# 15K per month Accommodation Allowance - Good or Bad??



## Boomhauer (Oct 28, 2013)

Hi to everyone.

This is my first post on the forum have had a quick look around the site and its very informative.

I have a question I need some advice on please.

I have been offered employment in the UAE and have received the draft contract.
Within the contract it states that they offer an accommodation allowance of 15k UAE Dirhams per month - this amount will be paid alongside my monthly salary.

What would 15k per month get me accommodation-wise in Dubai, ideally I would like a 2-3 bedroom villa/apartment?? Initially I will be in UAE on my own with a view to the family joining me at a later date.

Thanks to all for any advice with this, if there is any information already provided within the forum any links to it would be greatly appreciated.

Thanks again


----------



## Jumeirah Jim (Jan 24, 2011)

AED 180k pa should give you plenty of options


----------



## monuckrishnan (Oct 28, 2013)

i think 140-160 k PA would get you decent 2/3 BHK..all the best


----------



## Yorki (Feb 10, 2013)

2 bed villa in Springs is about AED120,000 per year at the moment.


----------



## vantage (May 10, 2012)

how big is your family?
how many bedrooms do you want?

look at dubizzle website
look at propertyfinder.ae website

tap in your parameters
look at different areas

you'll have your answer!

180K / annum gets you a reasonably good gaff.

Do you HAVE to spend it on accommodation?
search a little harder, look at alternative areas etc, and depending on how precious you are, you could pocket an additional 30,000+ / annum for fun / savings / beer


----------



## vantage (May 10, 2012)

it also depends on what you call decent?

Are you moving to Dubai from a penthouse on Mayfair, a Barratt estate in the Home Counties, a 'Coronation Street' terrace, a Scottish farm house, a converted windmill, Cumbernauld, a soon-to-be demolished tower block in Hull....

this will determine what you (and the wife....) consider to be decent!


----------



## Fat Bhoy Tim (Feb 28, 2013)

Well if you don't want it, I'll take it.


----------



## Boomhauer (Oct 28, 2013)

Thanks for that, appreciate it.

Youve read my mind in that i want to pocket as much of that allowance as possible, 30k staying in my wallet works for me so I'll look at alternative areas as you suggest, any recommendations?

By decent I meant just a bog standard family accommodation, not looking for the penthouse suite!!

Thanks again 






vantage said:


> how big is your family?
> how many bedrooms do you want?
> 
> look at dubizzle website
> ...


----------



## ajhutch (Aug 14, 2013)

Have a look at the sticky thread, ultimate guide to renting.

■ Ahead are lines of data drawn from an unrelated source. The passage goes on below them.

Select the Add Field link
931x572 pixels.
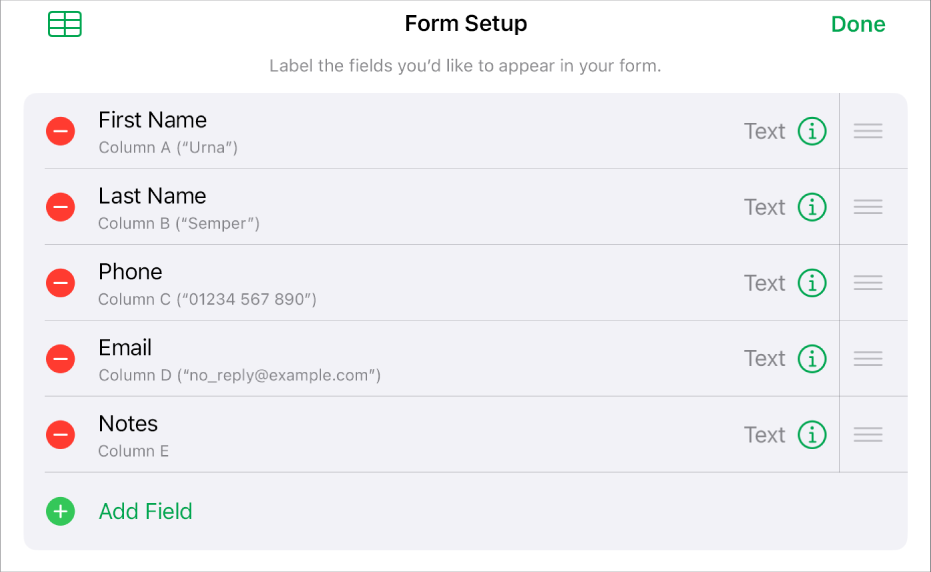(x=145, y=512)
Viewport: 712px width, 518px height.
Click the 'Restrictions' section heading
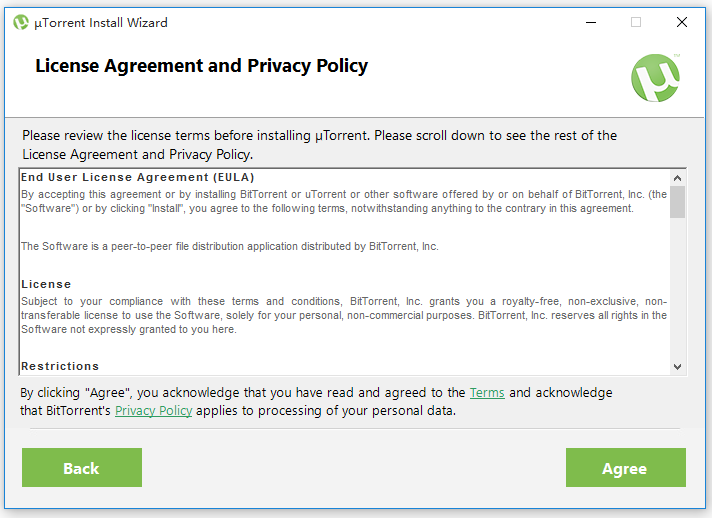click(x=60, y=367)
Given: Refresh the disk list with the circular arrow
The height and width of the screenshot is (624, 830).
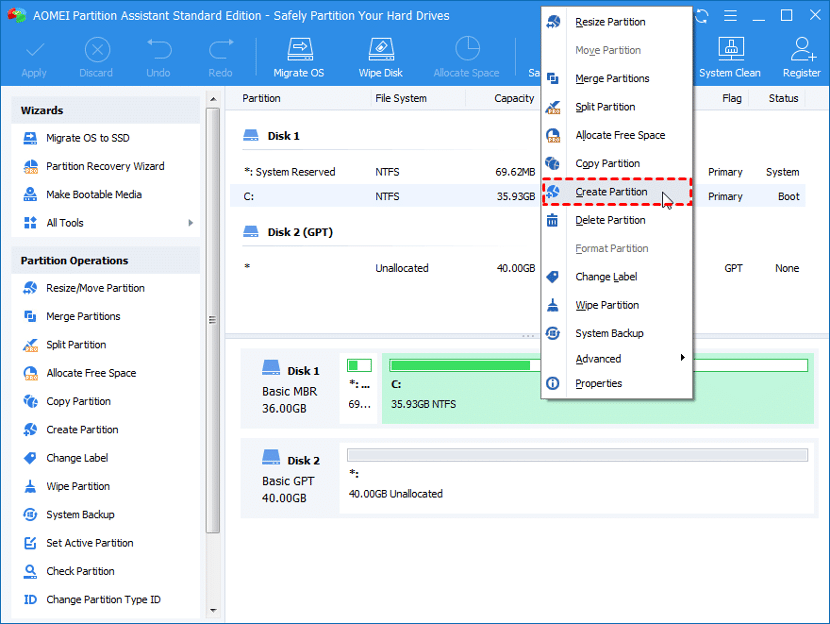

It has information on all the different areas and I found it very useful. 

But keep in mind where your office will be based, will you buy a car? Or use metro and public transport? There are a lot of factors on choosing where to live.


----------



## Rogersam (Oct 29, 2013)

Boomhauer said:


> Hi to everyone.
> 
> This is my first post on the forum have had a quick look around the site and its very informative.
> 
> ...


Accommodation allowance of 15k UAE Dirhams per month is a good amount to get a two or three bed room house in Mirdiff.


----------



## chestnut (Apr 1, 2013)

However don't forget that you will be expected to pay up the rent in 1 or 2 or 4 payments using post-dated cheques. It's all in the sticky thread.


----------



## Jumeirah Jim (Jan 24, 2011)

2 posts so I assume the OP is new in the UAE. Do you understand why your company want to divide your total renumeration between salary, housing allowance and even transport allowance /beach club allowance /school fees allowance /food allowance /utilities allowance /many more wacky ones?

It's because when you finish working for them in the UAE they have to pay an end of service gratuity based on one month per year worked but calculated at your basic salary rate. ie a lot of companies try their best to reduce "salary" to a small sum and load the package with "allowances". 

There's is lots of bragging amongst expats about all the "allowances" they receive yet those of us who do a cash deal with our employers usually come out laughing 

If the company are weighing accommodation too high don't think you can't object and get the excess allocated to the basic salary.


----------



## Brav0 (Feb 11, 2013)

dnastudios said:


> However don't forget that you will be expected to pay up the rent in 1 or 2 or 4 payments using post-dated cheques. It's all in the sticky thread.


The less cheques you can do it in i.e. 1 or 2 gives you most bargaining power when it comes to negotiating the price


----------



## JonGard (Aug 18, 2013)

Can I have your job please?


----------



## rosy24 (Oct 30, 2013)

you can try areas like midriff, springs, dubai marina. They have fairly reasonable rent. Hope this helps.


----------